> Assignment: Look for "will" in the material below and show each line that contains it.
[[ Stored data, beginning ]]
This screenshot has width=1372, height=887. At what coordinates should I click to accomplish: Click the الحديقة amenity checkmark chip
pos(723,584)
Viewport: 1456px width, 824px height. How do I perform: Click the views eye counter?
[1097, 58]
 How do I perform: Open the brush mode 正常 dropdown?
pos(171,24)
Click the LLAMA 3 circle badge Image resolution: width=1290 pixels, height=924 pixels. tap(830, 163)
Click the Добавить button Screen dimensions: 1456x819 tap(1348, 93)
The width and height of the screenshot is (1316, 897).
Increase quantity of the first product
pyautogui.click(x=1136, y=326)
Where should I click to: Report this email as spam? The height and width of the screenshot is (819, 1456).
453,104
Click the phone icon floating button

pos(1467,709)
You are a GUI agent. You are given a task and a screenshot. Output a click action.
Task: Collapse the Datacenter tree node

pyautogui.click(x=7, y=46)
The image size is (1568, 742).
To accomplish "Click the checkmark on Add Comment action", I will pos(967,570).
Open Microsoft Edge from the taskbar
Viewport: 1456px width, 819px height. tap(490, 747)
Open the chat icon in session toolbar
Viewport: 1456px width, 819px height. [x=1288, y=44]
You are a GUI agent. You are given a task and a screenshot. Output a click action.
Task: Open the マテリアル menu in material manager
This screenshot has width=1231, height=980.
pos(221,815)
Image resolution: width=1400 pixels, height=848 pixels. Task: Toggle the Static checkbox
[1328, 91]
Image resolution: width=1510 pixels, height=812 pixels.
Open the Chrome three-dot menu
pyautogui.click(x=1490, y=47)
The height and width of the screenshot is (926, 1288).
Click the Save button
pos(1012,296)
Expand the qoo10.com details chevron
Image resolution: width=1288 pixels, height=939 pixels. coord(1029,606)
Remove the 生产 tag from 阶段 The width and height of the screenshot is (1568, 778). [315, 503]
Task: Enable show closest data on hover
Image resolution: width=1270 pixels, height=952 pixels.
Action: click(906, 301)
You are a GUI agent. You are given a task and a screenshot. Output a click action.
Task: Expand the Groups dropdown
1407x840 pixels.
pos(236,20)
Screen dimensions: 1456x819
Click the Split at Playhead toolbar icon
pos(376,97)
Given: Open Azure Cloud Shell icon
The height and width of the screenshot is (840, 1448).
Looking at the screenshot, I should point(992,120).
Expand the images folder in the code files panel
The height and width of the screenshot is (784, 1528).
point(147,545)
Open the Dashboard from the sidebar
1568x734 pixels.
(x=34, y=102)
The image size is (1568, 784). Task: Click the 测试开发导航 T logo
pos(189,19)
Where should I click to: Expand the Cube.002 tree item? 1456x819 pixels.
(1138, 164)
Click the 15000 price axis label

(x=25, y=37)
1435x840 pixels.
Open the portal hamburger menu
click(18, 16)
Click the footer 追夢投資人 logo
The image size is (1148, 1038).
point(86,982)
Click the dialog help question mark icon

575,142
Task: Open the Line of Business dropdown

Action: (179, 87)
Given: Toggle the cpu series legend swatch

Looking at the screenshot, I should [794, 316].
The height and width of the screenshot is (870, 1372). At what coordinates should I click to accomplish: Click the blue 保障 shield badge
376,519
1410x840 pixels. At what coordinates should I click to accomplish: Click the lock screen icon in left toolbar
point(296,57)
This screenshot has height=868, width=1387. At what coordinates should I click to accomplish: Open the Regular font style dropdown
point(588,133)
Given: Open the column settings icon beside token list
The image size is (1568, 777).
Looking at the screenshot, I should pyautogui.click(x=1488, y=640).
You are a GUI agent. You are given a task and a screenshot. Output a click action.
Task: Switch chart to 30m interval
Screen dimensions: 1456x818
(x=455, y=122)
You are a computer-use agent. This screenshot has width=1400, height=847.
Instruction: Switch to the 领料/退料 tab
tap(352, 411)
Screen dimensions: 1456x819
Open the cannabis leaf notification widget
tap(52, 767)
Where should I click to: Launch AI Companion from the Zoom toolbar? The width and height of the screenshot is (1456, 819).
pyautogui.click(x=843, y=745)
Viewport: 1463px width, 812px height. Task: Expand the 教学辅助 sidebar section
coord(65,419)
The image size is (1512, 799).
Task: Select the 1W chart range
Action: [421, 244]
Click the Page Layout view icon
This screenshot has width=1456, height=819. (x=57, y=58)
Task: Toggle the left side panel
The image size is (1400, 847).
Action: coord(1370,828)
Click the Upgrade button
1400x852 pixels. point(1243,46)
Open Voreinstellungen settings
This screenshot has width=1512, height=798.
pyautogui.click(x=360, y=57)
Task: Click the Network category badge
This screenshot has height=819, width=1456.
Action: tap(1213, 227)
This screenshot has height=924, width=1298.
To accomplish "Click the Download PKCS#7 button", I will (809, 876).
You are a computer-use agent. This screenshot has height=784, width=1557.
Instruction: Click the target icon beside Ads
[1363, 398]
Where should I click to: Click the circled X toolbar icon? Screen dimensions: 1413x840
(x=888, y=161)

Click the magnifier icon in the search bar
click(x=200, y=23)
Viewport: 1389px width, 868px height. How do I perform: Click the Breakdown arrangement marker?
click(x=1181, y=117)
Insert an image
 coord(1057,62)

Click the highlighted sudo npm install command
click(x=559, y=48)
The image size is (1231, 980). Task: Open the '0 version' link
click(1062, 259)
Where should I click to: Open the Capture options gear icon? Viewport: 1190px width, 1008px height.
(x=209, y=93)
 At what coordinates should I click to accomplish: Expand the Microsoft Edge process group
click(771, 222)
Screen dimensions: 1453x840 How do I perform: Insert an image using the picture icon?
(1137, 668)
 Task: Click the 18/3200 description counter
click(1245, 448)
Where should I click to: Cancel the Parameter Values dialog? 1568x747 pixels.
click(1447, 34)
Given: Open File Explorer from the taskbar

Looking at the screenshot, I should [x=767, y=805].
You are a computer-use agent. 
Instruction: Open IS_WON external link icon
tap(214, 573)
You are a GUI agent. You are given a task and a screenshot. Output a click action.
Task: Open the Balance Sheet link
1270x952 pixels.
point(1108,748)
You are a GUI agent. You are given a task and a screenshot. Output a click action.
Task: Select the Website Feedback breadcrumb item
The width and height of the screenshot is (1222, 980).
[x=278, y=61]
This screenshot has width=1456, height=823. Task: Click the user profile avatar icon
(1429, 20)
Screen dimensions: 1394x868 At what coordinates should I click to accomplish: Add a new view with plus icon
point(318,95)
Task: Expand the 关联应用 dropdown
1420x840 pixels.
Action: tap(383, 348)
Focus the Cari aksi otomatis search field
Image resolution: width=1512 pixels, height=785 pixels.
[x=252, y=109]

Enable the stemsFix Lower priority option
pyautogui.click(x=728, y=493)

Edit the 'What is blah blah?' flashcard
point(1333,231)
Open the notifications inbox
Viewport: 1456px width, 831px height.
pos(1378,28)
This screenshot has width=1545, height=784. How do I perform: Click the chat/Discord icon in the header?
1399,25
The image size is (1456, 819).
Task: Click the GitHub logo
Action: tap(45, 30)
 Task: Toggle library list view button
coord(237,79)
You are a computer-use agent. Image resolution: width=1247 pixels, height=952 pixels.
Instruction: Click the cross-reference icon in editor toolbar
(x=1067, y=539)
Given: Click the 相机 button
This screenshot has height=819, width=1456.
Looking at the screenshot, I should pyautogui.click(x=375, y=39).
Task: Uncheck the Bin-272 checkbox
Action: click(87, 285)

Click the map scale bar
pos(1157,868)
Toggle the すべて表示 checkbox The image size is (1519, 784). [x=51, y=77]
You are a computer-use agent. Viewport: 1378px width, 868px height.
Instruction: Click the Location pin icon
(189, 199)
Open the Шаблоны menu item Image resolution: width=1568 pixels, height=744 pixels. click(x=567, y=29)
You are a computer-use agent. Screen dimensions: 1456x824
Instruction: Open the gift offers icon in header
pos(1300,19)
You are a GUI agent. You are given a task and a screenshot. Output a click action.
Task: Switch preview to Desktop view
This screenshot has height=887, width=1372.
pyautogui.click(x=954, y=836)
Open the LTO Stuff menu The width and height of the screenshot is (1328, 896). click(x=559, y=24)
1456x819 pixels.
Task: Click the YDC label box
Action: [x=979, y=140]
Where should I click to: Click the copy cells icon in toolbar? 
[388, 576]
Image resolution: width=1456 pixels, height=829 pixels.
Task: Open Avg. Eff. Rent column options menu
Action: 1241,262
[[ Stored data, end ]]
> Completed exercise:
To accomplish "Click the checkmark on Add Comment action", I will pos(967,570).
To accomplish "Click the Download PKCS#7 button", I will (809, 876).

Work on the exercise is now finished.